• _What you have to do_: Print all records exactly, leaving nothing out.

- - - - - - -

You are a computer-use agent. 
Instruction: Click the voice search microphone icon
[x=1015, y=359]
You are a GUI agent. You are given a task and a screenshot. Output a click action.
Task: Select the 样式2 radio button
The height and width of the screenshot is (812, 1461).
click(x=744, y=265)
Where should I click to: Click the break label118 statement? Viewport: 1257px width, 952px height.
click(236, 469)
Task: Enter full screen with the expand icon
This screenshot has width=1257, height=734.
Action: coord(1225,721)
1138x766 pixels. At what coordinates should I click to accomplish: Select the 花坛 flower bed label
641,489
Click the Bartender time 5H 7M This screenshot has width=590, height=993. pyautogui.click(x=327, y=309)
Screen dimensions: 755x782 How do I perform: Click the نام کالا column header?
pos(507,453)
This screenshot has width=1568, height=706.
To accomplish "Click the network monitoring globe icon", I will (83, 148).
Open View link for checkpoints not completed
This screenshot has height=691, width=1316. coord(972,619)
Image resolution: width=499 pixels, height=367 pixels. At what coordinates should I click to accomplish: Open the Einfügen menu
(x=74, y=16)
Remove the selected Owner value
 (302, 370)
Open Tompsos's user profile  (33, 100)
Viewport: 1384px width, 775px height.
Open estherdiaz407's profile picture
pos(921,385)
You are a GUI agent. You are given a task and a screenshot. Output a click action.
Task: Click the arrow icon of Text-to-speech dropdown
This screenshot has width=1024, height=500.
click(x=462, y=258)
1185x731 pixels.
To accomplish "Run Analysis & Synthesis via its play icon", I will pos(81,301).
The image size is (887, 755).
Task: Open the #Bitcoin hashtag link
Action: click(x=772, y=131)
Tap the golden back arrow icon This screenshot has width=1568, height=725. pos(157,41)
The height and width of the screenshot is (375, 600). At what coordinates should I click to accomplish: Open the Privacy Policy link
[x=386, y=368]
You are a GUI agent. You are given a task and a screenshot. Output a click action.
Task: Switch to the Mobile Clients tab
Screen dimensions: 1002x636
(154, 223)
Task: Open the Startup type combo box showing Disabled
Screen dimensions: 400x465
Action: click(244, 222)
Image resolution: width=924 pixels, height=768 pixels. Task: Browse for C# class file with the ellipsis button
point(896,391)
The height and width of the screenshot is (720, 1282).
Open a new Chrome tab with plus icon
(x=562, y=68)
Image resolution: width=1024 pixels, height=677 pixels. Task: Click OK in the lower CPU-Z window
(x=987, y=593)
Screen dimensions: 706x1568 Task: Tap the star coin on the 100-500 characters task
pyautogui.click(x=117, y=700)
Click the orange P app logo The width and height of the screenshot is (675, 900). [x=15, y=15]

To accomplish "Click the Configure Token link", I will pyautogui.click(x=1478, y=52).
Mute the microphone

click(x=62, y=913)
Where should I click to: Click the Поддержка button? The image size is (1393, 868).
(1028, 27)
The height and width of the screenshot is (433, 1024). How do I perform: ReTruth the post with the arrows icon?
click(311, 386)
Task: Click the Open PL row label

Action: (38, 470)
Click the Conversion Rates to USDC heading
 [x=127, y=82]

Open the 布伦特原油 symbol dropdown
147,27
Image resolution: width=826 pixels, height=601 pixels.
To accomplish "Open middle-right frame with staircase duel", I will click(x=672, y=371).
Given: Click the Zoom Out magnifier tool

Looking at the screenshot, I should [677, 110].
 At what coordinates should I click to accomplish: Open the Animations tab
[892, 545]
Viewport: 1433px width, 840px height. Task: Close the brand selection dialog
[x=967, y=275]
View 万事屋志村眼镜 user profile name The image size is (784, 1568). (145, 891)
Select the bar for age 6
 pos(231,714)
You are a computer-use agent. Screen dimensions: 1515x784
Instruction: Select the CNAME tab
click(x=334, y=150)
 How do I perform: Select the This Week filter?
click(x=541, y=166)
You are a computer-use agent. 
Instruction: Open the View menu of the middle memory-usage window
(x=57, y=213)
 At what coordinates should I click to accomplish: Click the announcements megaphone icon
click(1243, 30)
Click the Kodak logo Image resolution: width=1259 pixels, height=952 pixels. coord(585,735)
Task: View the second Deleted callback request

- - - - - - -

• _Output of the exercise_:
You are a computer-use agent. 
Instruction: Click the voice search microphone icon
[x=1015, y=359]
You are a GUI agent. You are given a task and a screenshot. Output a click action.
Task: Select the 样式2 radio button
The height and width of the screenshot is (812, 1461).
click(x=744, y=265)
Where should I click to: Click the break label118 statement? Viewport: 1257px width, 952px height.
click(236, 469)
Task: Enter full screen with the expand icon
This screenshot has width=1257, height=734.
Action: coord(1225,721)
1138x766 pixels. At what coordinates should I click to accomplish: Select the 花坛 flower bed label
641,489
Click the Bartender time 5H 7M This screenshot has width=590, height=993. pyautogui.click(x=327, y=309)
Screen dimensions: 755x782 How do I perform: Click the نام کالا column header?
pos(507,453)
This screenshot has width=1568, height=706.
To accomplish "Click the network monitoring globe icon", I will (83, 148).
Open View link for checkpoints not completed
This screenshot has height=691, width=1316. coord(972,619)
Image resolution: width=499 pixels, height=367 pixels. At what coordinates should I click to accomplish: Open the Einfügen menu
(x=74, y=16)
Remove the selected Owner value
 (302, 370)
Open Tompsos's user profile  (33, 100)
Viewport: 1384px width, 775px height.
Open estherdiaz407's profile picture
pos(921,385)
You are a GUI agent. You are given a task and a screenshot. Output a click action.
Task: Click the arrow icon of Text-to-speech dropdown
This screenshot has width=1024, height=500.
click(x=462, y=258)
1185x731 pixels.
To accomplish "Run Analysis & Synthesis via its play icon", I will pos(81,301).
The image size is (887, 755).
Task: Open the #Bitcoin hashtag link
Action: click(x=772, y=131)
Tap the golden back arrow icon This screenshot has width=1568, height=725. pos(157,41)
The height and width of the screenshot is (375, 600). At what coordinates should I click to accomplish: Open the Privacy Policy link
[x=386, y=368]
You are a GUI agent. You are given a task and a screenshot. Output a click action.
Task: Switch to the Mobile Clients tab
Screen dimensions: 1002x636
(154, 223)
Task: Open the Startup type combo box showing Disabled
Screen dimensions: 400x465
Action: click(244, 222)
Image resolution: width=924 pixels, height=768 pixels. Task: Browse for C# class file with the ellipsis button
point(896,391)
The height and width of the screenshot is (720, 1282).
Open a new Chrome tab with plus icon
(x=562, y=68)
Image resolution: width=1024 pixels, height=677 pixels. Task: Click OK in the lower CPU-Z window
(x=987, y=593)
Screen dimensions: 706x1568 Task: Tap the star coin on the 100-500 characters task
pyautogui.click(x=117, y=700)
Click the orange P app logo The width and height of the screenshot is (675, 900). [x=15, y=15]

To accomplish "Click the Configure Token link", I will pyautogui.click(x=1478, y=52).
Mute the microphone

click(x=62, y=913)
Where should I click to: Click the Поддержка button? The image size is (1393, 868).
(1028, 27)
The height and width of the screenshot is (433, 1024). How do I perform: ReTruth the post with the arrows icon?
click(311, 386)
Task: Click the Open PL row label

Action: (38, 470)
Click the Conversion Rates to USDC heading
 [x=127, y=82]

Open the 布伦特原油 symbol dropdown
147,27
Image resolution: width=826 pixels, height=601 pixels.
To accomplish "Open middle-right frame with staircase duel", I will click(x=672, y=371).
Given: Click the Zoom Out magnifier tool

Looking at the screenshot, I should [677, 110].
 At what coordinates should I click to accomplish: Open the Animations tab
[892, 545]
Viewport: 1433px width, 840px height. Task: Close the brand selection dialog
[x=967, y=275]
View 万事屋志村眼镜 user profile name The image size is (784, 1568). (145, 891)
Select the bar for age 6
 pos(231,714)
You are a computer-use agent. Screen dimensions: 1515x784
Instruction: Select the CNAME tab
click(x=334, y=150)
 How do I perform: Select the This Week filter?
click(x=541, y=166)
You are a computer-use agent. 
Instruction: Open the View menu of the middle memory-usage window
(x=57, y=213)
 At what coordinates should I click to accomplish: Click the announcements megaphone icon
click(1243, 30)
Click the Kodak logo Image resolution: width=1259 pixels, height=952 pixels. coord(585,735)
Task: View the second Deleted callback request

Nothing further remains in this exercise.